C’est vrai que s’appeler monsieur ou madame Têtevide, Courtecuisse ou Sèchepine, ça ne doit pas être facile tous les jours. Et c’est pire quand on est une femme et qu’on épouse un monsieur avec un patronyme de ce genre car accepter de le porter, c’est presque de l’inconscience. Ou de l’amour absolu mais l’amour intégral a-t-il des limites ? Idem pour les Chaudoreille, les Trompesauce et autres Sallé-du-Chou. Sans oublier les Lapisse, Lacrotte et Pécourt-Lecul-Joly. Non, je n’invente rien, oui, tous ces noms existent. Il suffit de regarder sur Internet et moi, une madame Sèchepine, j’en ai vraiment connu une, c’était une de mes clientes, au téléphone, quand j’avais entre 24 et 27 ans. Autant vous dire que la première fois, quand elle s’est présentée, comme je n’y étais pas préparé, j’ai rougi. J’ai dû devenir turgescent. Mais ça, c’est une autre histoire. Je pourrais  vous la raconter mais alors, ça sera dans la version "adultes" de ce blog.

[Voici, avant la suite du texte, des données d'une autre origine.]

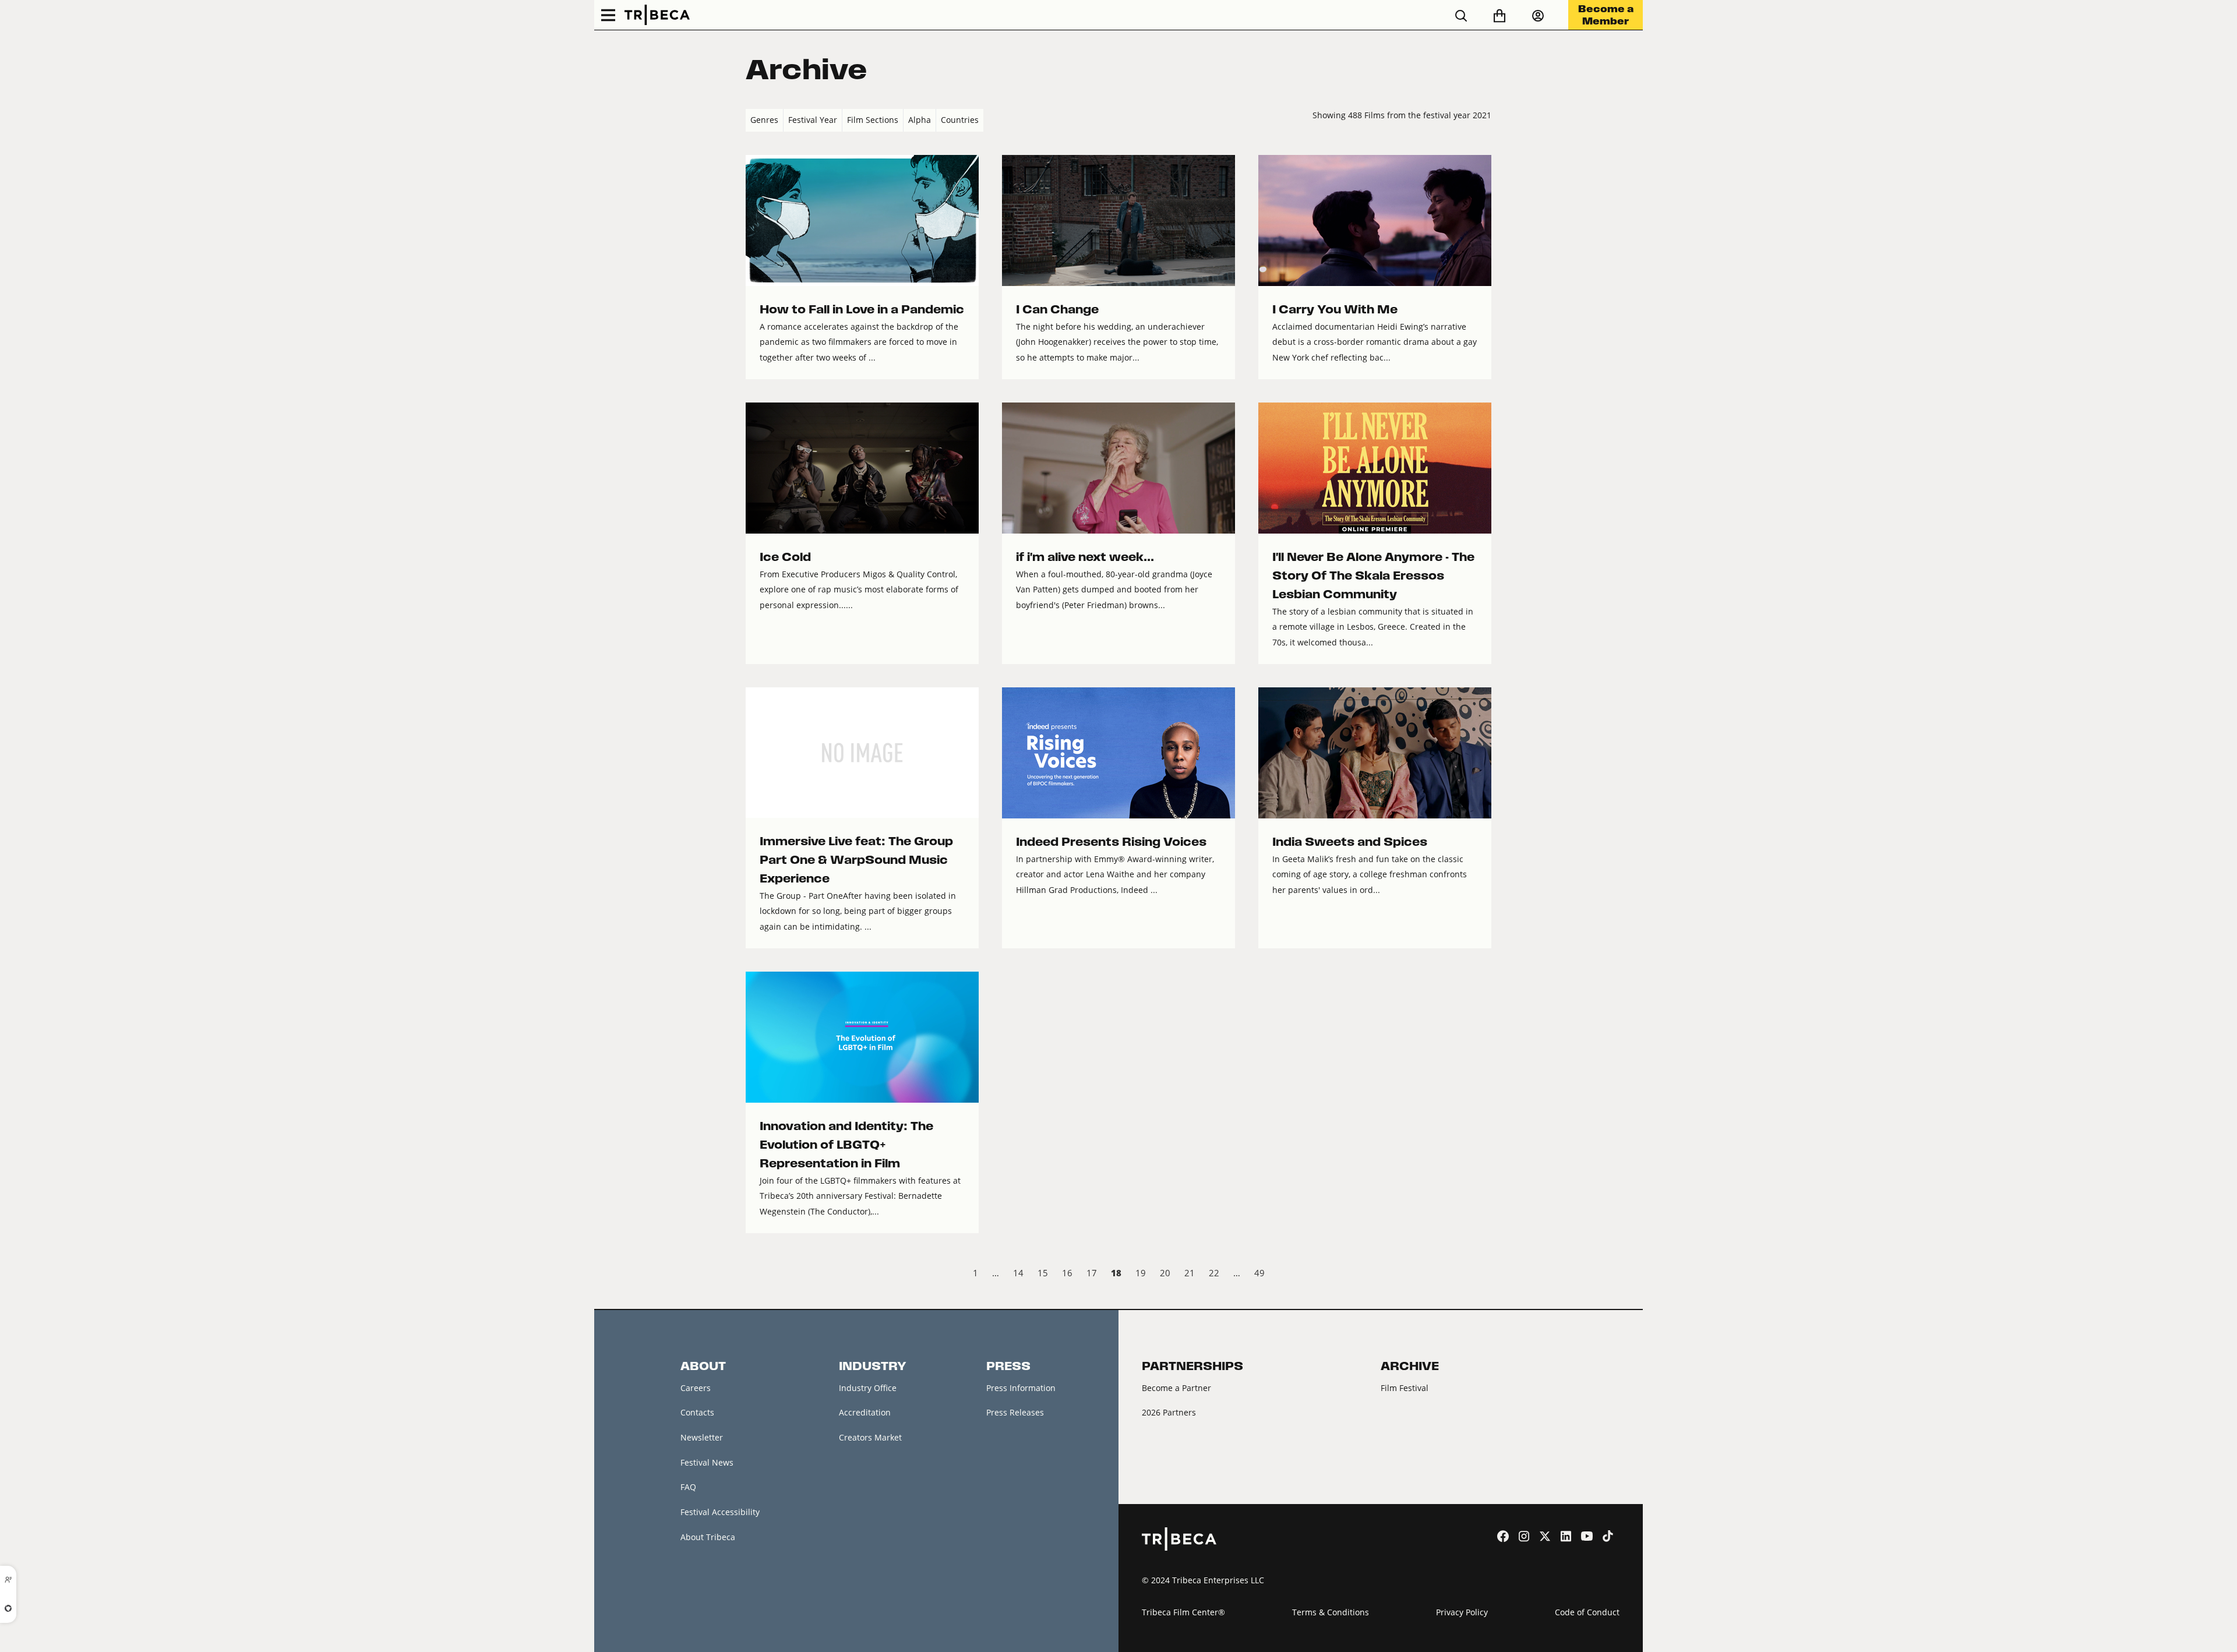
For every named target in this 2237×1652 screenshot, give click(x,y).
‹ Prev (755, 1274)
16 (1067, 1273)
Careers (695, 1387)
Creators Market (870, 1437)
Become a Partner (1176, 1387)
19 (1140, 1273)
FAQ (688, 1486)
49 (1259, 1273)
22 (1214, 1273)
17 (1091, 1273)
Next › (1481, 1274)
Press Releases (1015, 1412)
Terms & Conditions (1330, 1612)
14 (1018, 1273)
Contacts (697, 1412)
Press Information (1021, 1387)
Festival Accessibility (720, 1511)
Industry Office (868, 1387)
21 (1189, 1273)
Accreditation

Il y a aussi les prénoms qui peuvent être parfois lourds à porter. Il faut avoir le sens du ridicule (de la part des parents) et un bon sens de l’autodérision, quand l’âge le permet, pour ceux dont on les a affublés. Quand on pense qu’il y a des parents capables d’appeler leur fille Périphérique. Ils n’ont pas dû faire le tour de la question. Pourquoi pas Péripatéticienne, pendant qu’on est ? Et d’autres qui ont voulu appeler leur enfant Assédic ou encore Nivea, c’était pour toucher le jackpot avec la première et parce que c’était une crème, pour la seconde ? Et pour les garçons, Berk ou Merdive, il faut vraiment avoir une drôle d’opinion de son fils pour lui imposer ça. À moins que ça ne soit pas des noms français et peut-être que dans les pays d’où il viennent, ça  correspond à quelque chose de flatteur. Allez savoir si Berk, quelque part, quand c’est pour un petit garçon, ça ne veut pas dire : « mais  non, quand on te regarde, on n’a pas envie de vomir ! »

Il faut savoir qu’il n’y a pas que pour les humains qu’il y a des noms difficiles à porter. Pour certains animaux, même s’ils ne le savent pas (et pour cause), c’est la même chose. Tiens, si on prend les poissons, par exemple, vous croyez que c’est facile pour ceux qui s’appellent bourrugue, busycon, avicule, fiatole, brotule, ethmalose ou encore balai ? Tous ces noms prêtent à rire. D’autres sont très difficiles à prononcer, même si on n’est pas poisson soi-même : hoplostète, psammobie et notothénia. Quant à fanfre et gofiche, on dirait qu’on a un défaut de prononciation quand on les dit. Non, moi, je le crie haut et fort, il faut rester simple quand on doit nommer un animal ou un enfant (un être humain) car c’est quand même pour toute la vie. Moi, je l’ai échappé belle, quand je suis né. J’ai failli avoir un prénom imprononçable : Enahpets. Mes parents étaient tout retourné de ne pas avoir une fille. Heureusement, ils se sont vite repris.